Would you repeat each line below precisely as it stands?

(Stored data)

● ● ● ● ● ● ●

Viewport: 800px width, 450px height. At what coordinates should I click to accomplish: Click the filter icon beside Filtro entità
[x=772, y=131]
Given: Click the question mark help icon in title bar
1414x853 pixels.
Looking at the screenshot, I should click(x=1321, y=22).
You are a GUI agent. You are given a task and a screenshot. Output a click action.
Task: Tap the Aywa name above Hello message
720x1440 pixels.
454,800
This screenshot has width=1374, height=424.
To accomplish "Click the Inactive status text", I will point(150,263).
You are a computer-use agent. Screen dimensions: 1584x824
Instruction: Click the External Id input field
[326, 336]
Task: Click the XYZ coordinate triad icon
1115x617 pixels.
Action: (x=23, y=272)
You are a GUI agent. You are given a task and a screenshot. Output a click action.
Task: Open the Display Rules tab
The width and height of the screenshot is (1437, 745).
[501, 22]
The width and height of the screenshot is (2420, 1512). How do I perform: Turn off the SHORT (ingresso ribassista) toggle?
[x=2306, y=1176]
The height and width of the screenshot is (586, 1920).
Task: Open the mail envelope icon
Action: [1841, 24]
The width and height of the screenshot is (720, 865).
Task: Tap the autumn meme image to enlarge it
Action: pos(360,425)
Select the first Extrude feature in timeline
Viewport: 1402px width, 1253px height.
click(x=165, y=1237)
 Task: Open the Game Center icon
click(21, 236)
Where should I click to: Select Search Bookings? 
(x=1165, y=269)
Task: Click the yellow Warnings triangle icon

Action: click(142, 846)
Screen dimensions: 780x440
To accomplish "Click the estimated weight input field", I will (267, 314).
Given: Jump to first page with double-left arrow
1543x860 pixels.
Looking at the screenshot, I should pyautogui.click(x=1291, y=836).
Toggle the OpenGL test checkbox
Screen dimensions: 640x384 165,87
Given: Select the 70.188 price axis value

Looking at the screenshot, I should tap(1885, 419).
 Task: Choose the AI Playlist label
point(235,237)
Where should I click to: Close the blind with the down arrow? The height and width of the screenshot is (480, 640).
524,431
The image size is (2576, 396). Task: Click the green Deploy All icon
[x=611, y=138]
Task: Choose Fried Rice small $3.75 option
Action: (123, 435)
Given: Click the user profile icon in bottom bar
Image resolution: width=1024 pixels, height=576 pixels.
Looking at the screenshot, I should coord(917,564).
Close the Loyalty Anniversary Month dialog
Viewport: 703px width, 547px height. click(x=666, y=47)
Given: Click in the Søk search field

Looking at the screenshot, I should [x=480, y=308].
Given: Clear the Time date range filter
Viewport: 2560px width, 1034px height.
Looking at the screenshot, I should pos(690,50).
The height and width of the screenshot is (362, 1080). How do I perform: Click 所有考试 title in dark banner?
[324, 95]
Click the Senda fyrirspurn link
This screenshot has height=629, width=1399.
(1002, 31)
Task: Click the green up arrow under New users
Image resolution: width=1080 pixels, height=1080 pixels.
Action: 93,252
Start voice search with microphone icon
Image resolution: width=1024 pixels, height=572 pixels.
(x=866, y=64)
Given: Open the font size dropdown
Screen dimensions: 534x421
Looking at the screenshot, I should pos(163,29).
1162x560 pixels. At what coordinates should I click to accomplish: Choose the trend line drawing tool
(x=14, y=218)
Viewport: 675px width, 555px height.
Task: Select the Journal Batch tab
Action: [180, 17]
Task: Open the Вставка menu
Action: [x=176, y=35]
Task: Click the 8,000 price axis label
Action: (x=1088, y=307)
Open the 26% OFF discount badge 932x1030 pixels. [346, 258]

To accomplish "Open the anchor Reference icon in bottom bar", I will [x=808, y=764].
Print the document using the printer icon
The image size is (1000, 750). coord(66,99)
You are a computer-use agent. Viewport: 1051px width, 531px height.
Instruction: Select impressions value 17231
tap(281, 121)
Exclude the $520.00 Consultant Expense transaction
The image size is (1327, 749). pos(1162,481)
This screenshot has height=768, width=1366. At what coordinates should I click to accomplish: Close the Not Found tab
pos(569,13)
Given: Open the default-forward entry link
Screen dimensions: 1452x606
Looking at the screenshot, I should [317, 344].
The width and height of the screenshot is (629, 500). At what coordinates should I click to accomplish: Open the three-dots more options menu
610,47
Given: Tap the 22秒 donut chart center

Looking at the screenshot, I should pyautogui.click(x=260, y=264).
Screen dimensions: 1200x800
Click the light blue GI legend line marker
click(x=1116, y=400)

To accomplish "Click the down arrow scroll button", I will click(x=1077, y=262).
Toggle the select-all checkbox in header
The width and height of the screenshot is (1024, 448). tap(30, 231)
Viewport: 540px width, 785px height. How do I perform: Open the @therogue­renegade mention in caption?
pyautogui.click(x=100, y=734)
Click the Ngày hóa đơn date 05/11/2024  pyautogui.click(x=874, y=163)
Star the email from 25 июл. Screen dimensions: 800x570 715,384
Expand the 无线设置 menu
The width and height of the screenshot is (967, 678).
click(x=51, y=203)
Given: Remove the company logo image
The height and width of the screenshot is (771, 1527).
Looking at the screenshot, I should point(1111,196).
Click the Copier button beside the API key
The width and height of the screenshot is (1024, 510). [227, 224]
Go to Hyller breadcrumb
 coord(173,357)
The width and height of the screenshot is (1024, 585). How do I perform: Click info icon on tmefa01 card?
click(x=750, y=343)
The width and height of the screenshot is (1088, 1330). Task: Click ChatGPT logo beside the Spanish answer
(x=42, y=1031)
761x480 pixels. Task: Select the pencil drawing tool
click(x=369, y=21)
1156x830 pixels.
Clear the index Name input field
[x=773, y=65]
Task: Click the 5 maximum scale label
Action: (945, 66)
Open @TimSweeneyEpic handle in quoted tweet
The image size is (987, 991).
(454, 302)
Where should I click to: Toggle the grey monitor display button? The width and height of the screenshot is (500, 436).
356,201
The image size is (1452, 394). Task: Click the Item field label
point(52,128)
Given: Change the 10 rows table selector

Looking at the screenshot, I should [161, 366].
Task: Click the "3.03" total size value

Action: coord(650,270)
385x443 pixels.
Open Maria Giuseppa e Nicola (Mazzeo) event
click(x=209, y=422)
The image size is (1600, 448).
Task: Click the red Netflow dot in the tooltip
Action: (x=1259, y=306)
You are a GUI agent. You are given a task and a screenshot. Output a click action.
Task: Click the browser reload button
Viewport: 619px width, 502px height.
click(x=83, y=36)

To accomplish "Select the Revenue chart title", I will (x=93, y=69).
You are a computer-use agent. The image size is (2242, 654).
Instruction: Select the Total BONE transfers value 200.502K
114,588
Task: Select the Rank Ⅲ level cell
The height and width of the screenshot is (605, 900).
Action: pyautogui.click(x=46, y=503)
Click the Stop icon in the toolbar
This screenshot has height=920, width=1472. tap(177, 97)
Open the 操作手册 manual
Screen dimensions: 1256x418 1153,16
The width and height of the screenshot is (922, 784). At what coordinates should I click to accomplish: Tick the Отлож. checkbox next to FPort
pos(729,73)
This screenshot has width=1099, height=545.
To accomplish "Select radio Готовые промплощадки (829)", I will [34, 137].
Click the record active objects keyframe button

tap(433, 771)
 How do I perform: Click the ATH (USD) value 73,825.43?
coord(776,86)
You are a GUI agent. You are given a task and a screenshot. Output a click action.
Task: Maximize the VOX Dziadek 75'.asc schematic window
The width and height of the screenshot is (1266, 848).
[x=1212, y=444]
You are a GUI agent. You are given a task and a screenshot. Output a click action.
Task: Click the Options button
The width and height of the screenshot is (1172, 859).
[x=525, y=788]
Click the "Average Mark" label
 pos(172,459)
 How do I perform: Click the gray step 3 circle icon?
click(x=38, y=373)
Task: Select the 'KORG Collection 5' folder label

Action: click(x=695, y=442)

● ● ● ● ● ● ●

The answer:
Viewport: 800px width, 450px height. At what coordinates should I click to accomplish: Click the filter icon beside Filtro entità
[x=772, y=131]
Given: Click the question mark help icon in title bar
1414x853 pixels.
Looking at the screenshot, I should click(x=1321, y=22).
You are a GUI agent. You are given a task and a screenshot. Output a click action.
Task: Tap the Aywa name above Hello message
720x1440 pixels.
454,800
This screenshot has width=1374, height=424.
To accomplish "Click the Inactive status text", I will point(150,263).
You are a computer-use agent. Screen dimensions: 1584x824
Instruction: Click the External Id input field
[326, 336]
Task: Click the XYZ coordinate triad icon
1115x617 pixels.
Action: (x=23, y=272)
You are a GUI agent. You are given a task and a screenshot. Output a click action.
Task: Open the Display Rules tab
The width and height of the screenshot is (1437, 745).
[501, 22]
The width and height of the screenshot is (2420, 1512). How do I perform: Turn off the SHORT (ingresso ribassista) toggle?
[x=2306, y=1176]
The height and width of the screenshot is (586, 1920).
Task: Open the mail envelope icon
Action: [1841, 24]
The width and height of the screenshot is (720, 865).
Task: Tap the autumn meme image to enlarge it
Action: pos(360,425)
Select the first Extrude feature in timeline
Viewport: 1402px width, 1253px height.
click(x=165, y=1237)
 Task: Open the Game Center icon
click(21, 236)
Where should I click to: Select Search Bookings? 
(x=1165, y=269)
Task: Click the yellow Warnings triangle icon

Action: click(142, 846)
Screen dimensions: 780x440
To accomplish "Click the estimated weight input field", I will (267, 314).
Given: Jump to first page with double-left arrow
1543x860 pixels.
Looking at the screenshot, I should pyautogui.click(x=1291, y=836).
Toggle the OpenGL test checkbox
Screen dimensions: 640x384 165,87
Given: Select the 70.188 price axis value

Looking at the screenshot, I should tap(1885, 419).
 Task: Choose the AI Playlist label
point(235,237)
Where should I click to: Close the blind with the down arrow? The height and width of the screenshot is (480, 640).
524,431
The image size is (2576, 396). Task: Click the green Deploy All icon
[x=611, y=138]
Task: Choose Fried Rice small $3.75 option
Action: (123, 435)
Given: Click the user profile icon in bottom bar
Image resolution: width=1024 pixels, height=576 pixels.
Looking at the screenshot, I should coord(917,564).
Close the Loyalty Anniversary Month dialog
Viewport: 703px width, 547px height. click(x=666, y=47)
Given: Click in the Søk search field

Looking at the screenshot, I should [x=480, y=308].
Given: Clear the Time date range filter
Viewport: 2560px width, 1034px height.
Looking at the screenshot, I should pos(690,50).
The height and width of the screenshot is (362, 1080). How do I perform: Click 所有考试 title in dark banner?
[324, 95]
Click the Senda fyrirspurn link
This screenshot has height=629, width=1399.
(1002, 31)
Task: Click the green up arrow under New users
Image resolution: width=1080 pixels, height=1080 pixels.
Action: 93,252
Start voice search with microphone icon
Image resolution: width=1024 pixels, height=572 pixels.
(x=866, y=64)
Given: Open the font size dropdown
Screen dimensions: 534x421
Looking at the screenshot, I should pos(163,29).
1162x560 pixels. At what coordinates should I click to accomplish: Choose the trend line drawing tool
(x=14, y=218)
Viewport: 675px width, 555px height.
Task: Select the Journal Batch tab
Action: [180, 17]
Task: Open the Вставка menu
Action: [x=176, y=35]
Task: Click the 8,000 price axis label
Action: (x=1088, y=307)
Open the 26% OFF discount badge 932x1030 pixels. [346, 258]

To accomplish "Open the anchor Reference icon in bottom bar", I will [x=808, y=764].
Print the document using the printer icon
The image size is (1000, 750). coord(66,99)
You are a computer-use agent. Viewport: 1051px width, 531px height.
Instruction: Select impressions value 17231
tap(281, 121)
Exclude the $520.00 Consultant Expense transaction
The image size is (1327, 749). pos(1162,481)
This screenshot has height=768, width=1366. At what coordinates should I click to accomplish: Close the Not Found tab
pos(569,13)
Given: Open the default-forward entry link
Screen dimensions: 1452x606
Looking at the screenshot, I should [317, 344].
The width and height of the screenshot is (629, 500). At what coordinates should I click to accomplish: Open the three-dots more options menu
610,47
Given: Tap the 22秒 donut chart center

Looking at the screenshot, I should pyautogui.click(x=260, y=264).
Screen dimensions: 1200x800
Click the light blue GI legend line marker
click(x=1116, y=400)

To accomplish "Click the down arrow scroll button", I will click(x=1077, y=262).
Toggle the select-all checkbox in header
The width and height of the screenshot is (1024, 448). tap(30, 231)
Viewport: 540px width, 785px height. How do I perform: Open the @therogue­renegade mention in caption?
pyautogui.click(x=100, y=734)
Click the Ngày hóa đơn date 05/11/2024  pyautogui.click(x=874, y=163)
Star the email from 25 июл. Screen dimensions: 800x570 715,384
Expand the 无线设置 menu
The width and height of the screenshot is (967, 678).
click(x=51, y=203)
Given: Remove the company logo image
The height and width of the screenshot is (771, 1527).
Looking at the screenshot, I should point(1111,196).
Click the Copier button beside the API key
The width and height of the screenshot is (1024, 510). [227, 224]
Go to Hyller breadcrumb
 coord(173,357)
The width and height of the screenshot is (1024, 585). How do I perform: Click info icon on tmefa01 card?
click(x=750, y=343)
The width and height of the screenshot is (1088, 1330). Task: Click ChatGPT logo beside the Spanish answer
(x=42, y=1031)
761x480 pixels. Task: Select the pencil drawing tool
click(x=369, y=21)
1156x830 pixels.
Clear the index Name input field
[x=773, y=65]
Task: Click the 5 maximum scale label
Action: (945, 66)
Open @TimSweeneyEpic handle in quoted tweet
The image size is (987, 991).
(454, 302)
Where should I click to: Toggle the grey monitor display button? The width and height of the screenshot is (500, 436).
356,201
The image size is (1452, 394). Task: Click the Item field label
point(52,128)
Given: Change the 10 rows table selector

Looking at the screenshot, I should [161, 366].
Task: Click the "3.03" total size value

Action: coord(650,270)
385x443 pixels.
Open Maria Giuseppa e Nicola (Mazzeo) event
click(x=209, y=422)
The image size is (1600, 448).
Task: Click the red Netflow dot in the tooltip
Action: (x=1259, y=306)
You are a GUI agent. You are given a task and a screenshot. Output a click action.
Task: Click the browser reload button
Viewport: 619px width, 502px height.
click(x=83, y=36)

To accomplish "Select the Revenue chart title", I will (x=93, y=69).
You are a computer-use agent. The image size is (2242, 654).
Instruction: Select the Total BONE transfers value 200.502K
114,588
Task: Select the Rank Ⅲ level cell
The height and width of the screenshot is (605, 900).
Action: pyautogui.click(x=46, y=503)
Click the Stop icon in the toolbar
This screenshot has height=920, width=1472. tap(177, 97)
Open the 操作手册 manual
Screen dimensions: 1256x418 1153,16
The width and height of the screenshot is (922, 784). At what coordinates should I click to accomplish: Tick the Отлож. checkbox next to FPort
pos(729,73)
This screenshot has width=1099, height=545.
To accomplish "Select radio Готовые промплощадки (829)", I will [34, 137].
Click the record active objects keyframe button

tap(433, 771)
 How do I perform: Click the ATH (USD) value 73,825.43?
coord(776,86)
You are a GUI agent. You are given a task and a screenshot. Output a click action.
Task: Maximize the VOX Dziadek 75'.asc schematic window
The width and height of the screenshot is (1266, 848).
[x=1212, y=444]
You are a GUI agent. You are given a task and a screenshot. Output a click action.
Task: Click the Options button
The width and height of the screenshot is (1172, 859).
[x=525, y=788]
Click the "Average Mark" label
 pos(172,459)
 How do I perform: Click the gray step 3 circle icon?
click(x=38, y=373)
Task: Select the 'KORG Collection 5' folder label

Action: click(x=695, y=442)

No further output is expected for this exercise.